## Data for processing
========================
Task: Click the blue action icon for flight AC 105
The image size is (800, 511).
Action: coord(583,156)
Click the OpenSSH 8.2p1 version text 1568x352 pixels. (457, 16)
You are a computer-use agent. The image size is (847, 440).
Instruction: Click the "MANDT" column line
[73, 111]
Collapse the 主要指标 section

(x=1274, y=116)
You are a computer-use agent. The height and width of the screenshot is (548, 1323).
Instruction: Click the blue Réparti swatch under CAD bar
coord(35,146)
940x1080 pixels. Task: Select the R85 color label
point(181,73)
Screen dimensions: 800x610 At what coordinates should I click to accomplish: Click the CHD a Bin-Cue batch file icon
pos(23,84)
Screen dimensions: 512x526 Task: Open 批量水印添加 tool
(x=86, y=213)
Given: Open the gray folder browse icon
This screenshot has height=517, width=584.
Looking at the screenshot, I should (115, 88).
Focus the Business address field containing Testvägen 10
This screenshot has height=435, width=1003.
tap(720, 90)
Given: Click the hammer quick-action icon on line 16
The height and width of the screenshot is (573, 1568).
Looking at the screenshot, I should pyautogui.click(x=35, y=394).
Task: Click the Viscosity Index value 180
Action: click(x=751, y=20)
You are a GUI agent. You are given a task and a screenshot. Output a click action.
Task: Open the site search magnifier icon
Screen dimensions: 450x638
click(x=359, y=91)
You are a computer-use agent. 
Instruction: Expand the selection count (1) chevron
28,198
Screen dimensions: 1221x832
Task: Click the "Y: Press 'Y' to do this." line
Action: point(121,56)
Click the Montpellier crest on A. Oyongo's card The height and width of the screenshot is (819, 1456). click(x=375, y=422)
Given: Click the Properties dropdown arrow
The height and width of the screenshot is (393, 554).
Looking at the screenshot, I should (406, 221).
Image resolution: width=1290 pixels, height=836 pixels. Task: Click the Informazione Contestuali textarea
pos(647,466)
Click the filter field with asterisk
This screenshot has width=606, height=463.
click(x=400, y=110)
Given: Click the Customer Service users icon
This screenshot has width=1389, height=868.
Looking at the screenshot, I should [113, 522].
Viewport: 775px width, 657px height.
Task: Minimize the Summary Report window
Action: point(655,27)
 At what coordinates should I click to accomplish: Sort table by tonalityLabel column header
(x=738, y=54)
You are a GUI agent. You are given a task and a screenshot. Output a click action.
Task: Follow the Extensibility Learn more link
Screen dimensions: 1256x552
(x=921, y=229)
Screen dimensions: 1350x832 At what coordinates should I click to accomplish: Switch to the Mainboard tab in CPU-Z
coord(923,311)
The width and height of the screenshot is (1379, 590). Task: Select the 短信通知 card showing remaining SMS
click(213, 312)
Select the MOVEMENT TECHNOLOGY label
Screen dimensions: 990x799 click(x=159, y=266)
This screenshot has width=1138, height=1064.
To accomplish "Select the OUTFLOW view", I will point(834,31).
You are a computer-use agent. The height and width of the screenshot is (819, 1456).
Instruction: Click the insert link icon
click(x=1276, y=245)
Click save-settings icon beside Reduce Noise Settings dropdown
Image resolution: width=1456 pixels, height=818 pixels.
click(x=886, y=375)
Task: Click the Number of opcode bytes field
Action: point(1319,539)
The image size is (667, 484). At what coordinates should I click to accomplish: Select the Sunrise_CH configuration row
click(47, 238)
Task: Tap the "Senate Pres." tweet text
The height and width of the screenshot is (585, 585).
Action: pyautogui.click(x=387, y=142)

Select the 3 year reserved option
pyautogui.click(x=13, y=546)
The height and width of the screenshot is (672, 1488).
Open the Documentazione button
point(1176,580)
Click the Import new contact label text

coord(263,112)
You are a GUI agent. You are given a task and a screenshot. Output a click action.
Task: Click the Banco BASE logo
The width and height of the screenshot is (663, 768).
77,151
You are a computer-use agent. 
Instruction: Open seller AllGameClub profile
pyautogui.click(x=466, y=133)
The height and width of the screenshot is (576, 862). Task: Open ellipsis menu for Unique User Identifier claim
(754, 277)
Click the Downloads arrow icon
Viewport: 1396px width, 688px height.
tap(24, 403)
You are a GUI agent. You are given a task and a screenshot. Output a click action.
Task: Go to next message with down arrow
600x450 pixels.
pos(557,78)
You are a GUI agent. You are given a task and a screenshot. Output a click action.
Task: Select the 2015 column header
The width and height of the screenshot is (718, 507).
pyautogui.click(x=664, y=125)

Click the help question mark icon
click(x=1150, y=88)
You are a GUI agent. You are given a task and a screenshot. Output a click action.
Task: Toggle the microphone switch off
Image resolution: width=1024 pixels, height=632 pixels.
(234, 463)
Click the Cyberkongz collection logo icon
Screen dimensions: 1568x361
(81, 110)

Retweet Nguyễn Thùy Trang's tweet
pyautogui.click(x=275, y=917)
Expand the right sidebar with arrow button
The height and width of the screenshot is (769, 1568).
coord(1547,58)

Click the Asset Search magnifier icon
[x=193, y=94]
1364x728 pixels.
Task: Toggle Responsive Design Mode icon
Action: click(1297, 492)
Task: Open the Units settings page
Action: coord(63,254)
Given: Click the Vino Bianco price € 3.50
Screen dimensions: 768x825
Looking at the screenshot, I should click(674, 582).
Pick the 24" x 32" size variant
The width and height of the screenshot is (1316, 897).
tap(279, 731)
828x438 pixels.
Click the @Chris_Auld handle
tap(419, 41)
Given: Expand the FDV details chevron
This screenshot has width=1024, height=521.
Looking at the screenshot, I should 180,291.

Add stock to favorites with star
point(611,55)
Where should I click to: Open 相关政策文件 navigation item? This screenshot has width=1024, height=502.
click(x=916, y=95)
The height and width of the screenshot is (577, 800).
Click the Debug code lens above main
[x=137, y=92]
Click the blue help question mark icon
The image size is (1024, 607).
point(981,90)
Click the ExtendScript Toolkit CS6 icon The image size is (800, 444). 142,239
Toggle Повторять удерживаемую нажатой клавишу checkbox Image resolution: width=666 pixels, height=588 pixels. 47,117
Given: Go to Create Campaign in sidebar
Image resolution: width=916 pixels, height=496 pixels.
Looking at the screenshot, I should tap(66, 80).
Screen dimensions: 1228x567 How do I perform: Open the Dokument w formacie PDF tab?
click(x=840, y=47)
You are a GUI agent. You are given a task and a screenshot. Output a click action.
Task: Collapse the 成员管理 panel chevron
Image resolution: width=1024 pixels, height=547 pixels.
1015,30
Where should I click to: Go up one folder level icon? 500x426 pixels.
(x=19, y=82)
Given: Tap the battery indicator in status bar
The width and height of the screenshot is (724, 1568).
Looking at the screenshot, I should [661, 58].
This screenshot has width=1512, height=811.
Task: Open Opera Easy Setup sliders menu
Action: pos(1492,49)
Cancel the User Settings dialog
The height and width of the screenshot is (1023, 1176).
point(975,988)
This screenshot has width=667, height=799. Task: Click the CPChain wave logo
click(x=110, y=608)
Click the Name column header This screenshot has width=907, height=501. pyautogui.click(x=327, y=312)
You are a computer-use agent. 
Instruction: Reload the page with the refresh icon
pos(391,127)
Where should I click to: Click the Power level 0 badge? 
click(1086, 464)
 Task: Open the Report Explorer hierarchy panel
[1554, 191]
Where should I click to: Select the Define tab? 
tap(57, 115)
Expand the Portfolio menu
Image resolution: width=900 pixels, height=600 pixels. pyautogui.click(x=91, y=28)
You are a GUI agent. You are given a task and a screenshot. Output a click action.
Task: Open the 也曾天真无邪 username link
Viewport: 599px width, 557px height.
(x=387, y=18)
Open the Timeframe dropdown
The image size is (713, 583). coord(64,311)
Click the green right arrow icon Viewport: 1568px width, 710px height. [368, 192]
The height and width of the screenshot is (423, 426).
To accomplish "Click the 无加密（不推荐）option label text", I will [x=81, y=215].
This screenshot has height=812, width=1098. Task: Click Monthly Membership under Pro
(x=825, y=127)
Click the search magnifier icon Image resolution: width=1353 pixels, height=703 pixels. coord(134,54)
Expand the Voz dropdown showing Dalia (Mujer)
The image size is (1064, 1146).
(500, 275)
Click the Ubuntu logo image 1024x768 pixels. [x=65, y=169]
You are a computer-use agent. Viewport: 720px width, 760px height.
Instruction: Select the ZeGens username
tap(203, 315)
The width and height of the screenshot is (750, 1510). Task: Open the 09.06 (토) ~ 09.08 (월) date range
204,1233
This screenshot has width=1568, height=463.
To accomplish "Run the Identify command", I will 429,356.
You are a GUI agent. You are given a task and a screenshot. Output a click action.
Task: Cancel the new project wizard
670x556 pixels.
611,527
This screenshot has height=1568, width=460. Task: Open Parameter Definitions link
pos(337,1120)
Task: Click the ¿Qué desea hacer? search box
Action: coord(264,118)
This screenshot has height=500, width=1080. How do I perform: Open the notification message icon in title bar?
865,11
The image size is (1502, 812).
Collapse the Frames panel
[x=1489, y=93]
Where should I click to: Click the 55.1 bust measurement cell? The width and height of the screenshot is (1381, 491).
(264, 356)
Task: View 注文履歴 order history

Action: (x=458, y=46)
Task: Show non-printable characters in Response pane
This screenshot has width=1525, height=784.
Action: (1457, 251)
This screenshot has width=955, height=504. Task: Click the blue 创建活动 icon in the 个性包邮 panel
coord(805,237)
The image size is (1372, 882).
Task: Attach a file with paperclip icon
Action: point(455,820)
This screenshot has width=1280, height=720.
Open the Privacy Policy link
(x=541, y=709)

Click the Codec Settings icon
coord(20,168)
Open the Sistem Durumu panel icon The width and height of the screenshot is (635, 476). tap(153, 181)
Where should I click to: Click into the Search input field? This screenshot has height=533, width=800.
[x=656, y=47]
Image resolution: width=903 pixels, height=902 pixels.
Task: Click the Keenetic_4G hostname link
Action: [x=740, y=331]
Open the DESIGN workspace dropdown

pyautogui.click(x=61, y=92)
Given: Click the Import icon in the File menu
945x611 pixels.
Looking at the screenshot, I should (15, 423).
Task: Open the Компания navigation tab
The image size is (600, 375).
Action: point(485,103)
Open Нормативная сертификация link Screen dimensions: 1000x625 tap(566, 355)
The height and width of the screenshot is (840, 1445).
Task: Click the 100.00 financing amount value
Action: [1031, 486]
========================
## Task
Output should match, line for line, the stretch of the material above from the line holding "Given: Expand the FDV details chevron" through the line holding "The height and width of the screenshot is (577, 800).".

## Result
Given: Expand the FDV details chevron
This screenshot has width=1024, height=521.
Looking at the screenshot, I should 180,291.

Add stock to favorites with star
point(611,55)
Where should I click to: Open 相关政策文件 navigation item? This screenshot has width=1024, height=502.
click(x=916, y=95)
The height and width of the screenshot is (577, 800).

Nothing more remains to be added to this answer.